JEDDAH, Saudi Arabia — As President Joe Biden sits down with Middle Eastern leaders on Saturday, he is expected to discuss ways to counter the growing nuclear threat posed by Iran and efforts to improve relations between Israel and its Arab neighbors.
Biden plans to meet one-on-one with the heads of Egypt, Iraq and the United Arab Emirates before attending a summit of the Gulf Cooperation Council, which includes Bahrain, Kuwait, Oman, Qatar, Saudi Arabia, and the UAE. Following the meetings, he is scheduled to fly back to Washington.
Biden is looking to set expectations at the summit about the role he envisions for the U.S. in the Middle East and his desire to avoid letting Russia and China increase their influence in the region, senior administration officials said. He has noted that his visit to the Middle East is the first by an American president in 20 years when the U.S. hasn’t had troops engaged in a combat mission there.
“He’s intent on ensuring that there is not a vacuum in the Middle East for China and Russia to fill, that American leadership and an American engagement will be a feature of U.S. policy in this region, and that we intend to play a critical role in this strategically vital region on an ongoing basis,” Biden’s national security advisor Jake Sullivan said in a briefing with reporters on Friday.

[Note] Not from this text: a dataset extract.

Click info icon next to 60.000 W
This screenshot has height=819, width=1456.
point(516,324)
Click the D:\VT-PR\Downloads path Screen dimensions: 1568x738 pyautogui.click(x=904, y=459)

The summit will cap Biden’s first Middle East trip as president, during which he also met with Israeli, Palestinian and Saudi leaders. While Biden was able to help move along some incremental steps during the trip towards improving relations in the region — like a decision by Saudi Arabia to open its air space to flights to and from Israel — he acknowledged that more broader changes will take time.

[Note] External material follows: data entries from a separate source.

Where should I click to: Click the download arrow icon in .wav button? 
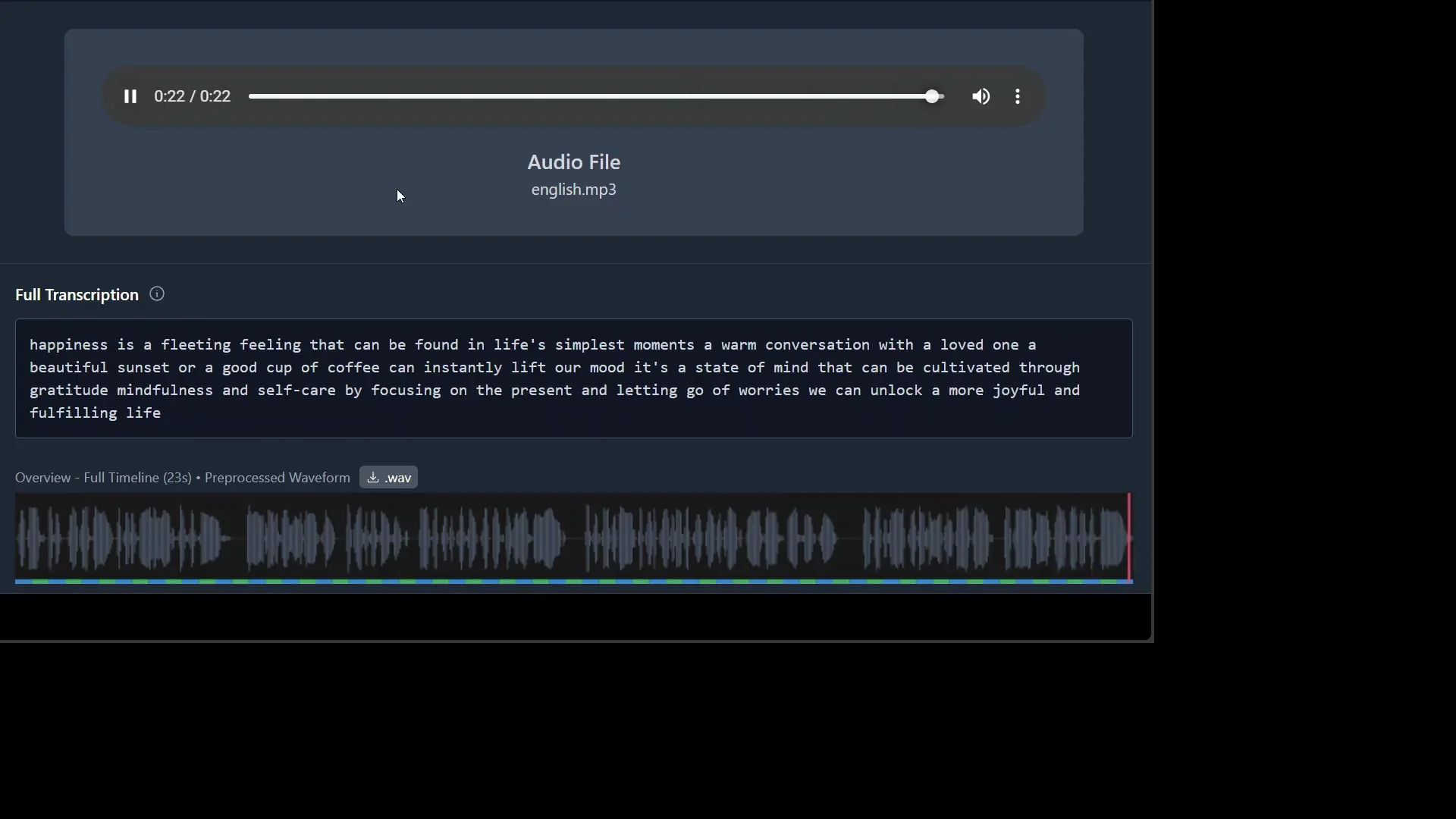point(373,478)
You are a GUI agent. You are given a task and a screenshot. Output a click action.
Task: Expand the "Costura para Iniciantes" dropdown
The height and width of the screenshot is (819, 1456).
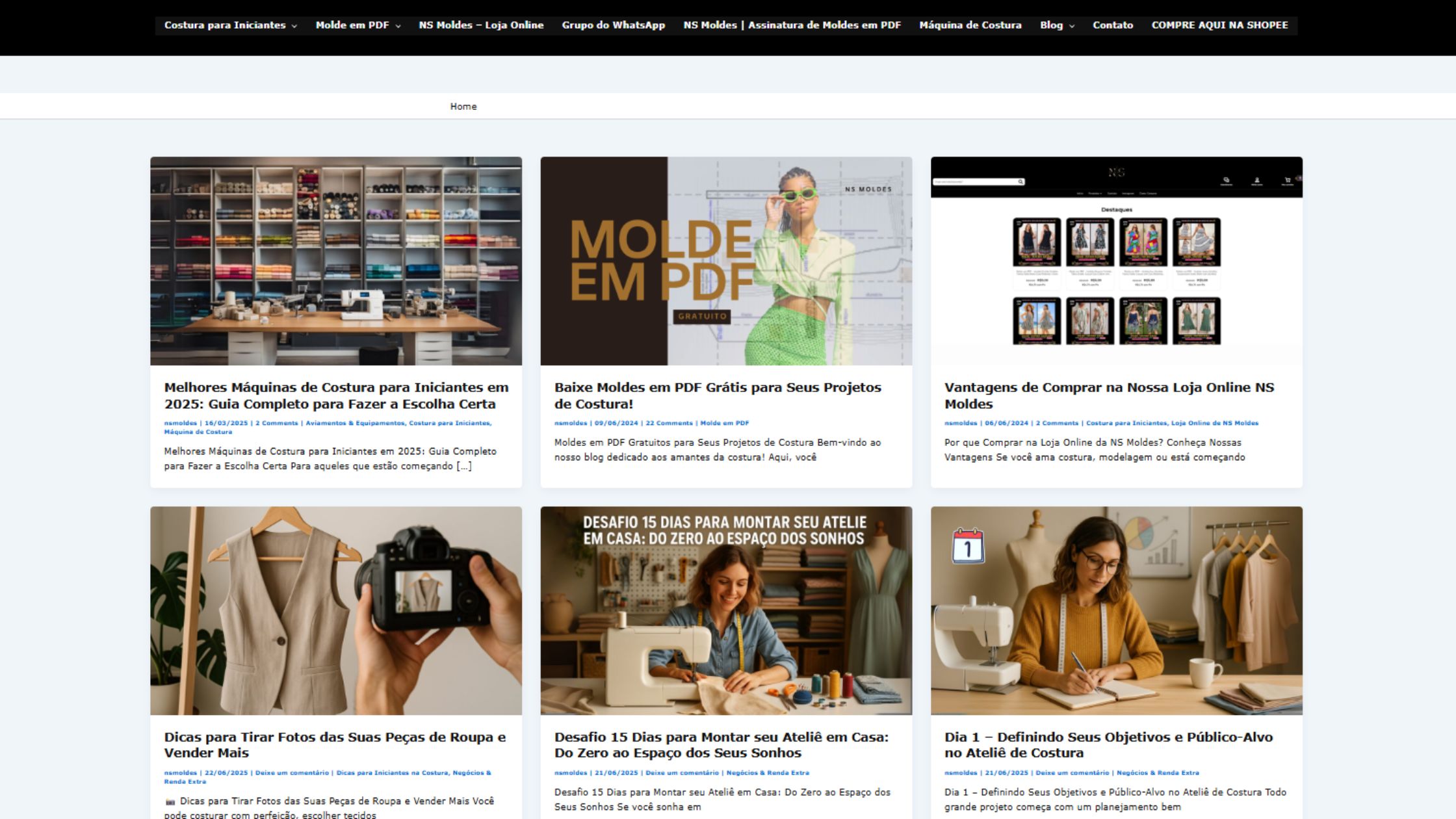tap(226, 25)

The president is expected to leave the trip without any concrete commitments from the Gulf states on increasing oil production, something that could have helped him with his top domestic issue of inflation.
The trip has become a source of controversy back home due in part to Biden’s decision to meet with Saudi Crown Prince Mohammed bin Salman, the man the U.S. intelligence community concluded was behind the murder of Washington Post columnist Jamal Khashoggi.

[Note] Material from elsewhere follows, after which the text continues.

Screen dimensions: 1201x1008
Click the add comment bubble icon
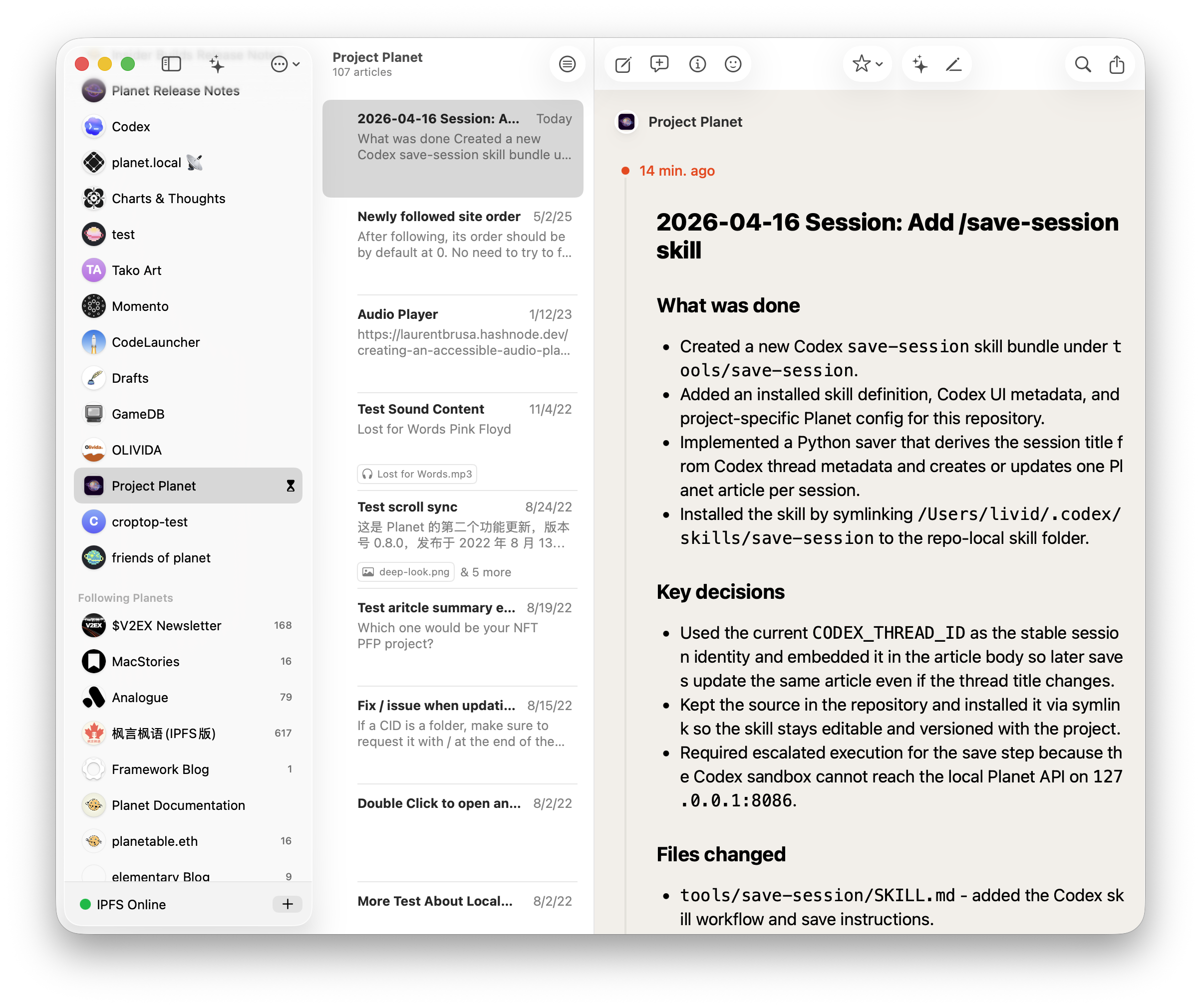click(x=659, y=63)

During his meetings today with Gulf leaders, Biden is expected to discuss “tighter coordination and collaboration” around Iran along with energy and digital infrastructure investments in the Middle East, Sullivan said.
During Biden’s trip to Israel earlier this week he said that he would also discuss with the Gulf leaders Israel’s desire to move towards normalizing relations with more countries in the region, similar to steps it has already taken with Morocco, the UAE, and Bahrain.